Depression

Depression and debt: A volatile combination

Debt can leave you with sleepless nights and endless worry. No wonder there is a very real link between mental health issues and debt too. You could be tempted to bury your head and try to push it to the back of your mind, you can feel guilty and embarrassed to speak about it out loud. But debt shouldn’t be ignored and it isn’t going to go away if you do. It may even make you ill.

According to the Royal College of Psychiatrists;

·         One in four adults will have a mental health problem at some point in their life.

·         One in two adults with debts has a mental health problem.

·         One in four people with a mental health problem is also in debt.

Whilst some people fall into depression because of their debt, others fall into debt due to depression − showing a link, but in two different ways.
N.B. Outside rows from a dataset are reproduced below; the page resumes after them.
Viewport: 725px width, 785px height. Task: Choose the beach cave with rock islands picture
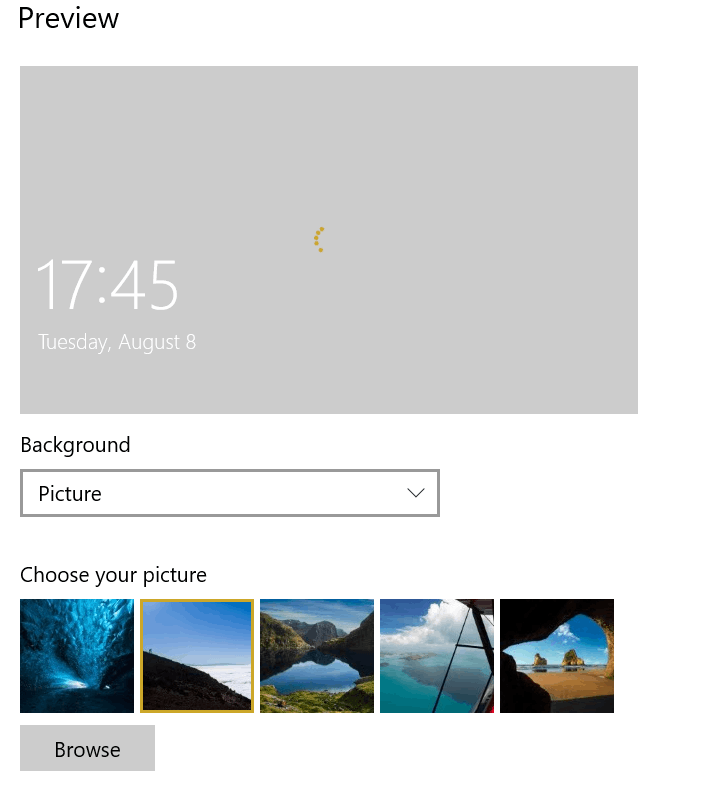point(557,656)
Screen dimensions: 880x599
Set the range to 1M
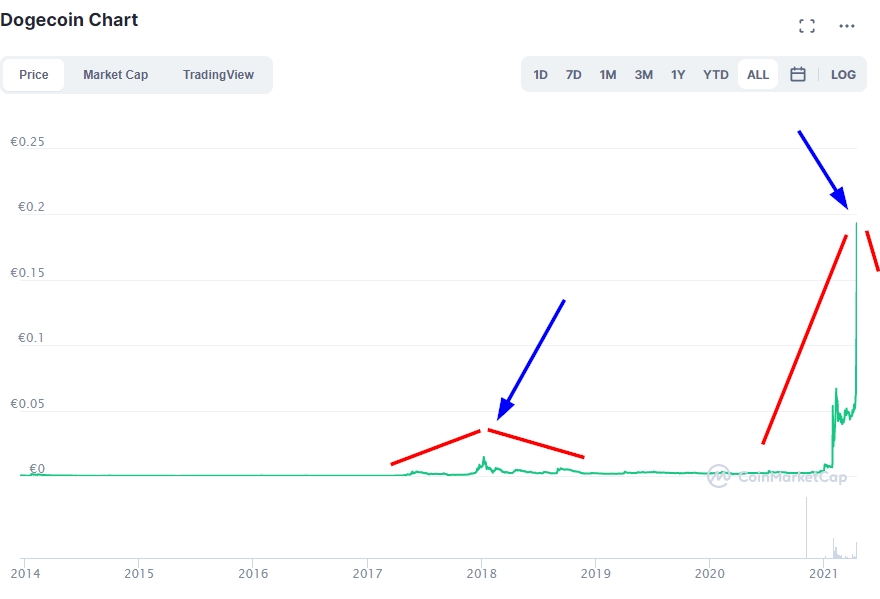[607, 75]
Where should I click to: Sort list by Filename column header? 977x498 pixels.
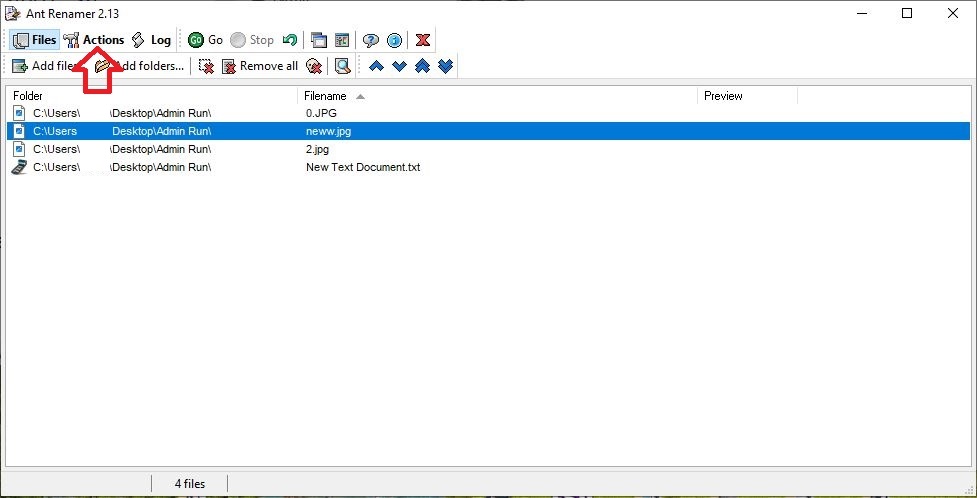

If you are struggling to keep up with your commitments and you are falling into debt it is imperative you;

  • Never ignore it. Your debt level will only continue to increase making things even worse further down the line.
  • Speak to somebody you can trust. Talking things through with someone can help to relieve some of the anxiety associated with debt.
  • Seek financial advice, whether that be from a free advice service (you can find sources of free advice through Money Advice Service), or talk to us. ClearDebt will always point you to sources of free advice if we can’t help you with an Individual Voluntary Arrangement, a really good tool thousands use to get rid of their debt.
  • Talk to your doctor if you feel unwell,
  • Take back control of your finances by budgeting and keeping track of everything.

How do people fall into debt?

Some of the most common circumstances in life can lead you to fall into debt, or make an already existing debt much worse.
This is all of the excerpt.